*Exercise goal*.
Return every line in the entries below that contains the word "card", with uppercase and lowercase letters treated as different.

--- BEGIN ---

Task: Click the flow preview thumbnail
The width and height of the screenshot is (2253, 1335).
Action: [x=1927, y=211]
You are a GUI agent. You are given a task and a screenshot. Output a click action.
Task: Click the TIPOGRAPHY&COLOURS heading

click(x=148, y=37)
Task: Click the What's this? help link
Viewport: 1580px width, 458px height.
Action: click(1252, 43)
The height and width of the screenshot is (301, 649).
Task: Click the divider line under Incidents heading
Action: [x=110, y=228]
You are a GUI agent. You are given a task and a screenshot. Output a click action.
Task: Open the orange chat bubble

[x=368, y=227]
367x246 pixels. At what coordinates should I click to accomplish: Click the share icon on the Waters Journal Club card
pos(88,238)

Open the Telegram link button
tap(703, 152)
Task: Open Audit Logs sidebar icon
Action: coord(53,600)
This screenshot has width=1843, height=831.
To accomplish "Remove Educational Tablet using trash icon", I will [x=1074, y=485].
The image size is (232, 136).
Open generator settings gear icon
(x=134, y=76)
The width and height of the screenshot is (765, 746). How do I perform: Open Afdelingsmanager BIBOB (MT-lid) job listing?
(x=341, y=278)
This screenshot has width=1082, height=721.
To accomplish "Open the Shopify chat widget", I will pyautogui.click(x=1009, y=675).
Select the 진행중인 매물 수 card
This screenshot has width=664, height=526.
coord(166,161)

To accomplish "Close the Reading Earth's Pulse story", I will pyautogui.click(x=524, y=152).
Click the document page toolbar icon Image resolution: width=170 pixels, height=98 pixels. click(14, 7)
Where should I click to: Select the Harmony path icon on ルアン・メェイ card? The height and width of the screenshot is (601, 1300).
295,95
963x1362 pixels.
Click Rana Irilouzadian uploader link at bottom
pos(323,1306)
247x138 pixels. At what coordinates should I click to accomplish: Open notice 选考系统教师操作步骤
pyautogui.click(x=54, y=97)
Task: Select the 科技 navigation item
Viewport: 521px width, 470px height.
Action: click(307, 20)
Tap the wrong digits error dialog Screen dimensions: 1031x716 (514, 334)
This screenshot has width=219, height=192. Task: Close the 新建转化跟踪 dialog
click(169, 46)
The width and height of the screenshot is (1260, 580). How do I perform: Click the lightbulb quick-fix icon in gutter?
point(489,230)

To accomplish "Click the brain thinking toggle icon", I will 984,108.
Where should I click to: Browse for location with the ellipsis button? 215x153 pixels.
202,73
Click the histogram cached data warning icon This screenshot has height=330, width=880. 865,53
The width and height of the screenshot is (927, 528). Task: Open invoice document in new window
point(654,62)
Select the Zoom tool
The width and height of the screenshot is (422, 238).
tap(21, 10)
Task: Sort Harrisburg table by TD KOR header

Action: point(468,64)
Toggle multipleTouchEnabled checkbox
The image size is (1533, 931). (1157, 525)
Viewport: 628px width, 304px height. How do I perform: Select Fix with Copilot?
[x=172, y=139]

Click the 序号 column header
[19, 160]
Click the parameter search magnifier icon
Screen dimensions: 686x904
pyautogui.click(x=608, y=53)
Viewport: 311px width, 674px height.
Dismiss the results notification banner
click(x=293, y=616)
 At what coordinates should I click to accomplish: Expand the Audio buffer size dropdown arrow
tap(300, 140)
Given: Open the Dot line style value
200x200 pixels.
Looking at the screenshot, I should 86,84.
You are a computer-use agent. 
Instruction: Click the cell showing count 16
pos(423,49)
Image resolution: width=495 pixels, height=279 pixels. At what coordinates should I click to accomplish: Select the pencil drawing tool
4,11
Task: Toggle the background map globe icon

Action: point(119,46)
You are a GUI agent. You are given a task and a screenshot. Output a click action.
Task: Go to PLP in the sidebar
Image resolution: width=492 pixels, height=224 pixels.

--- END ---

*Answer below*.
367x246 pixels. At what coordinates should I click to accomplish: Click the share icon on the Waters Journal Club card
Select the 진행중인 매물 수 card
Where should I click to: Select the Harmony path icon on ルアン・メェイ card? The height and width of the screenshot is (601, 1300).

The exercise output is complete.